Abaixo, selecionamos um trecho autoral de Câmara Cascudo, publicado no livro Província:
“Nasci na Rua das Virgens e o Padre João Maria batizou-me no Bom Jesus das Dôres, Campina da Ribeira, capela sem tôrre mas o sino tocava as Trindades ao anoitecer. Criei-me olhando o Potengi, o Monte, os mangues da Aldeia Velha onde vivera, menino como eu, Felipe Camarão. Havia corujas de papel no céu da tarde e passarinhos nas árvores adultas, plantadas por Herculano Ramos. Natal de noventa e seis lampiões de querosene. Santos Reis da Limpa em janeiro. Santa Cruz da Bica em maio. Senhora d’Apresentação em novembro. Farinha de castanhas e carrossel. Xarias e Canguleiros.
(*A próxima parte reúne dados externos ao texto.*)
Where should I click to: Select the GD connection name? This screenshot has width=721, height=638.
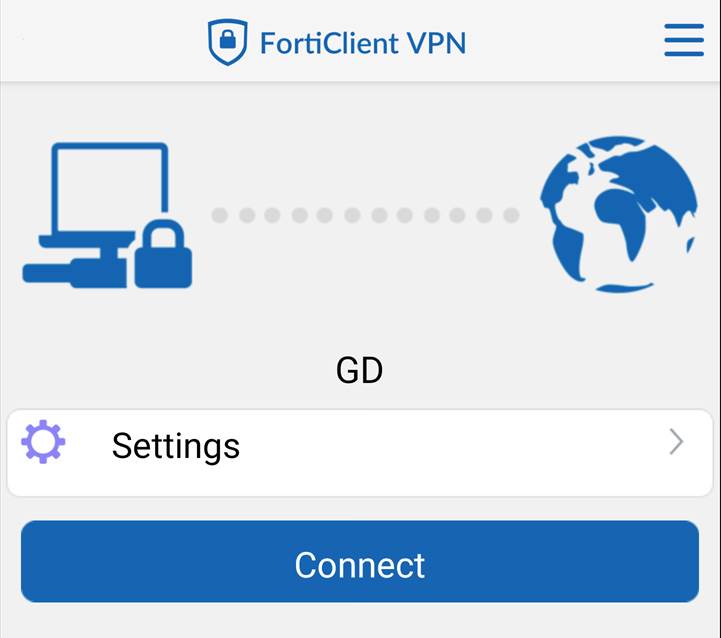click(359, 370)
Natal que se apavorou com o holofote, enchendo as igrejas de bramidos e arrependimentos. Auta de Souza embalou-me o sono. Pedro Velho pôs-me na perna. Vi Segundo Wanderley declamar. Ferreira Itajubá cantando. Alberto Maranhão passeando a cavalo, manhã do domingo. Tinha treze anos quando veio a luz elétrica. Festas no Tirol. Violão de Heronides França. Livros. Cursos. Viagens. Sertão de pedra e Europa.
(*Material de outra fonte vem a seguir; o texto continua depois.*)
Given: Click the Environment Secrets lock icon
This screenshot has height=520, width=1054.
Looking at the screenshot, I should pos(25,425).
Nunca pensei em deixar minha terra.
Queria saber a história de todas as cousas do campo e da cidade. Convivências dos humildes, sábios, analfabetos , sabedores dos segredos do Mar das Estrelas, dos morros silenciosos. Assombrações. Mistérios. Jamais abandonei o caminho que leva ao encantamento do passado. Pesquisas. Indagações. Confidências que hoje não têm preço. Percepção medular da contemporaneidade. Nossa casa no Tirol hospedou a Família Imperial e Fabião das Queimadas, cantador que fora escravo. Intimidade com a velha Silvana, Cebola quente, alforriada na Abolição. Filho único de chefe político, ninguém acreditava no meu desinteresse eleitoral. Impossível para mim dividir conterrâneos em cores, gestos de dedos, quando a terra é uma unidade com sua gente. Foram os motivos de minha vida expostos em todos os livros. Em outubro de 1968 terei meio século nessa obstinação sentimental. Devoção aos mesmos santos tradicionais”.